General Information:

  1. Puerto Rico maintains a list of eligible surplus lines insurers (see Other Comments section #1).
  2. Puerto Rico does not have a Surplus Lines Association.
  3. Puerto Rico does not have an Export List.
  4. Puerto Rico does not have an industrial insured exemption and has not adopted the NRRA exempt commercial purchaser exemption.
  5. Surplus lines tax: 9%, payable by broker.
  6. Puerto Rico adopted NIMA; however, the Board of Directors of NIMA voted on April 28, 2016 to discontinue operations and dissolve the NIMA, Inc. organization. No multistate business, renewal or reinstatement transactions effective on or after October 1, 2016 will be accepted through the Surplus Lines Clearinghouse multistate reporting platform. New, renewal or reinstatement transactions on or after October 1, 2016 with exposure in more than one jurisdiction should be reported directly to the home state’s reporting mechanism.
  7. Puerto Rico does not allow domestic surplus lines insurers in the state.

Eligibility and Filing Requirements (All Insurers):

Puerto Rico no longer imposes a fee, financial, premium or other information from foreign and/or alien insurers for surplus lines eligibility purposes, aside from the eligibility requirements set forth in NRRA.

Types of Insurance Exempted from Requirement that Risk be Procured from an Eligible Surplus Lines Insurer:

Air and ocean marine risks (see Other Comments or Requirements #6).

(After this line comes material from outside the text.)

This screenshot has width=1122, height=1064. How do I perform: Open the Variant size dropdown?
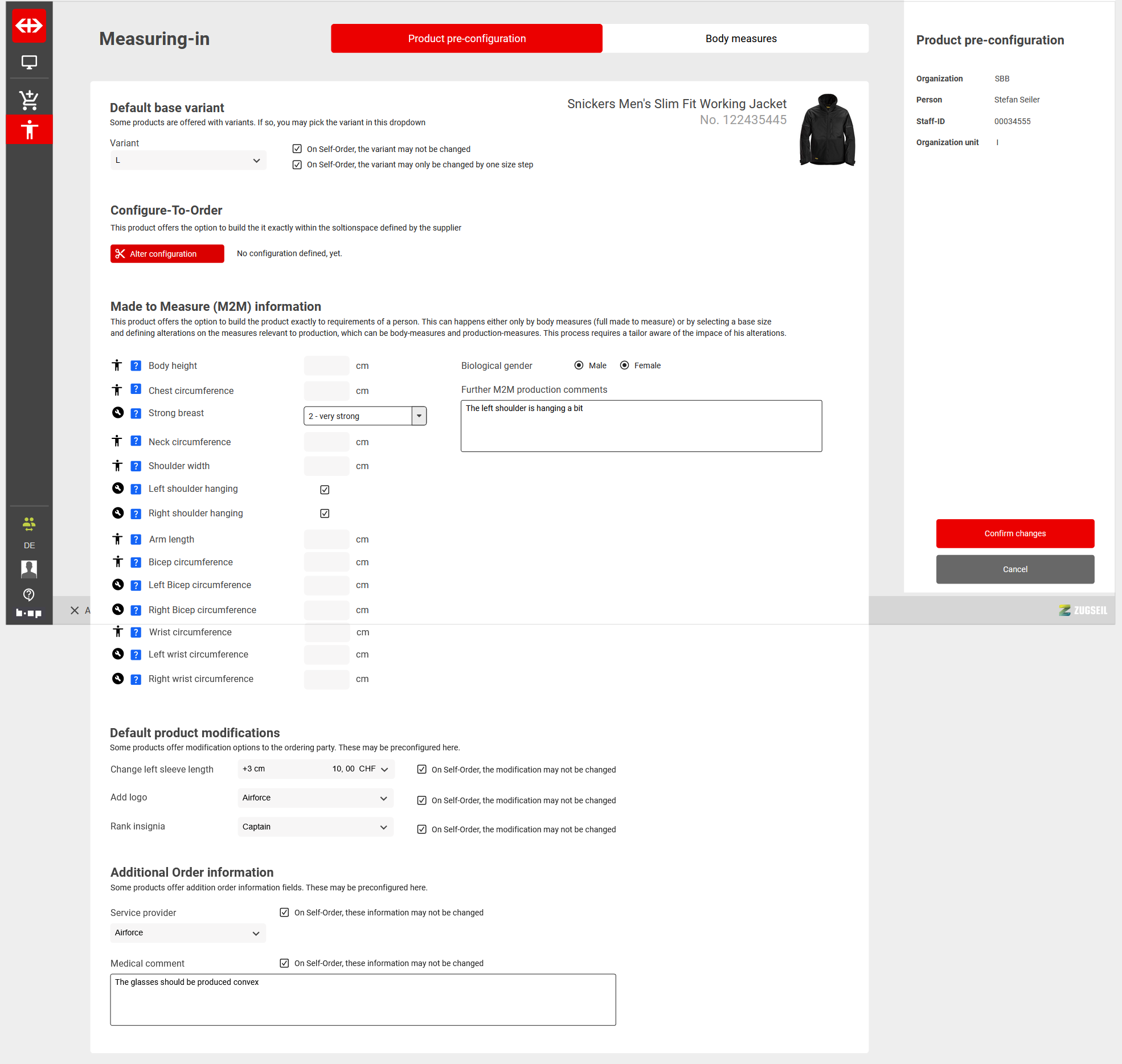[188, 161]
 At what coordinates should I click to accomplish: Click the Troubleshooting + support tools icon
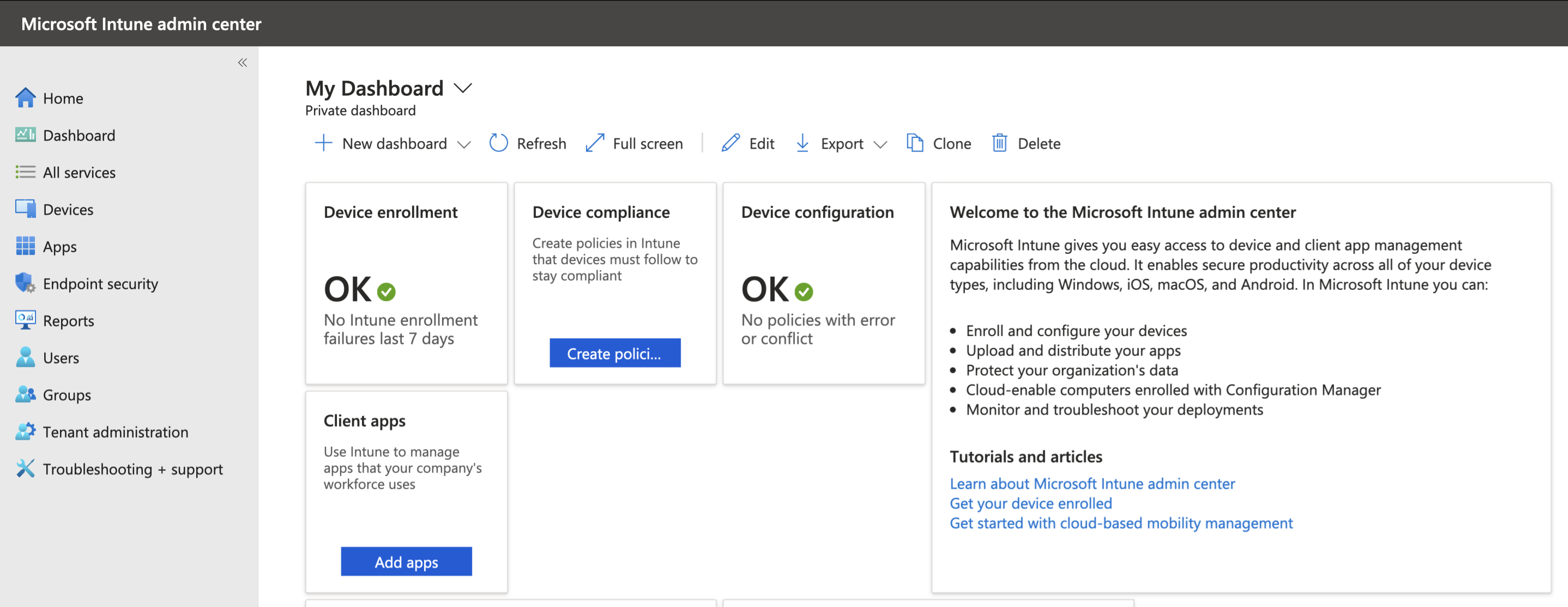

Other Comments or Requirements:

  1. Puerto Rico surplus lines insurer’s eligibility list is available at: https://ocs.pr.gov/English/Licensees/Insurers/Pages/default.aspx.
  2. When a particular risk cannot be insured in whole or in part with an eligible surplus lines insurer, the surplus lines broker may place the risk with an unauthorized insurer if the insurer submits a $20,000 special deposit with the Secretary of the Treasury of the Commonwealth of Puerto Rico, through the Commissioner.For such placements the policy must state conspicuously on its face the following recital in red letters: “All or a number of the insurers participating in this insurance have not been authorized to transact business in Puerto Rico nor approved as surplus line insurers by the Commissioner of Insurance of this Commonwealth. The transaction of this insurance by a licensed surplus line insurance broker shall not be construed to mean that the Commissioner of Insurance of Puerto Rico approves of such insurer.”
  3. Surplus lines coverage on medical malpractice business is not limited to be only in excess of authorized coverage, whenever the amount offered by authorized insurers in primary coverage is not enough to apply for excess coverage. In such case, the surplus lines broker may discard the available primary coverage and obtain the entire coverage in the surplus lines market.
  4. Surplus lines policies on medical malpractice are exempted from premium taxes.
  5. Company seeking eligibility status must have been in business at least 5 years.
  6. Air and ocean marine risks subject to surplus lines premium tax provisions.
  7. Puerto Rico requires the surplus lines broker to obtain 5 declinations of coverage from admitted insurers before attempting to place the risk in the surplus lines market. These offerings of coverage are made by the broker by completing a form and using the distribution center which has been established by the Puerto Rico DOI for this purpose. However, the surplus lines broker may consider the risk rejected if he does not receive a reply from such insurers within 5 working days from the date on which the distribution center received the form to make the corresponding distribution. (Rule XXVIII Art.1 and 2).
  8. The Office of the Commissioner of Insurance is currently in the process of amending the Puerto Rico Insurance Code provision in compliance with the nationwide uniform requirements set forth by NRRA.
  9. In ‎2018, 26 L.P.R.A. § ‎‎1007a-1‎ amended Puerto Rico’s Insurance Code to expressly authorize surplus lines brokers to place “commercial property and contingency” cover with eligible surplus lines insurers. In addition, subject to certain limited requirements, § 1007a-1 authorizes surplus lines placements for an “exempt commercial purchaser” as defined by the NRRA.